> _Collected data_
BEGIN

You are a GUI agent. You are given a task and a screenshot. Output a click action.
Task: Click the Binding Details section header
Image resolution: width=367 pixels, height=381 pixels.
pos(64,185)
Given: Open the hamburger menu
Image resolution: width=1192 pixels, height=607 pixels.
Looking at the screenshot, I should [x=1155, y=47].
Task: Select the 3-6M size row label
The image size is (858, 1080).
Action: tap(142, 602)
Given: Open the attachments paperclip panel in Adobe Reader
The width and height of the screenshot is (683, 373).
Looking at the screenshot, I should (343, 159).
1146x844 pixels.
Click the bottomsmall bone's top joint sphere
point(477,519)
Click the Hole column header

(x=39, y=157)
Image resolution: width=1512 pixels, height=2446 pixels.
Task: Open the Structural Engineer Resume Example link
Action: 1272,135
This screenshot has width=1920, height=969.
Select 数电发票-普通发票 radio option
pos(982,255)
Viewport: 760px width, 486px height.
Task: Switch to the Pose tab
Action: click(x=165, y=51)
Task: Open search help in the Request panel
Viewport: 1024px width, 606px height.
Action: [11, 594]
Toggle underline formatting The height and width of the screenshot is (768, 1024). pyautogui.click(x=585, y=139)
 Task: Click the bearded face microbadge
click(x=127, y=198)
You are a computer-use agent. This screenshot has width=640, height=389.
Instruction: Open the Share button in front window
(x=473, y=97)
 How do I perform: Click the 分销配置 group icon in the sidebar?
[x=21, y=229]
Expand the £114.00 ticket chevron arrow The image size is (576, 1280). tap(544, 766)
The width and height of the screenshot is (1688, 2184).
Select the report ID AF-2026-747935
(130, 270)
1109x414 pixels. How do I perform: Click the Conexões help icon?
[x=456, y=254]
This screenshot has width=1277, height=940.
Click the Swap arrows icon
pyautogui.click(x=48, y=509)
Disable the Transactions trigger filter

END

> _TASK TO CARRY OUT_
Each line above should be output exactly as written.

> _RESPONSE BOX_
You are a GUI agent. You are given a task and a screenshot. Output a click action.
Task: Click the Binding Details section header
Image resolution: width=367 pixels, height=381 pixels.
pos(64,185)
Given: Open the hamburger menu
Image resolution: width=1192 pixels, height=607 pixels.
Looking at the screenshot, I should [x=1155, y=47].
Task: Select the 3-6M size row label
The image size is (858, 1080).
Action: tap(142, 602)
Given: Open the attachments paperclip panel in Adobe Reader
The width and height of the screenshot is (683, 373).
Looking at the screenshot, I should (343, 159).
1146x844 pixels.
Click the bottomsmall bone's top joint sphere
point(477,519)
Click the Hole column header

(x=39, y=157)
Image resolution: width=1512 pixels, height=2446 pixels.
Task: Open the Structural Engineer Resume Example link
Action: 1272,135
This screenshot has width=1920, height=969.
Select 数电发票-普通发票 radio option
pos(982,255)
Viewport: 760px width, 486px height.
Task: Switch to the Pose tab
Action: click(x=165, y=51)
Task: Open search help in the Request panel
Viewport: 1024px width, 606px height.
Action: [11, 594]
Toggle underline formatting The height and width of the screenshot is (768, 1024). pyautogui.click(x=585, y=139)
 Task: Click the bearded face microbadge
click(x=127, y=198)
You are a computer-use agent. This screenshot has width=640, height=389.
Instruction: Open the Share button in front window
(x=473, y=97)
 How do I perform: Click the 分销配置 group icon in the sidebar?
[x=21, y=229]
Expand the £114.00 ticket chevron arrow The image size is (576, 1280). tap(544, 766)
The width and height of the screenshot is (1688, 2184).
Select the report ID AF-2026-747935
(130, 270)
1109x414 pixels. How do I perform: Click the Conexões help icon?
[x=456, y=254]
This screenshot has width=1277, height=940.
Click the Swap arrows icon
pyautogui.click(x=48, y=509)
Disable the Transactions trigger filter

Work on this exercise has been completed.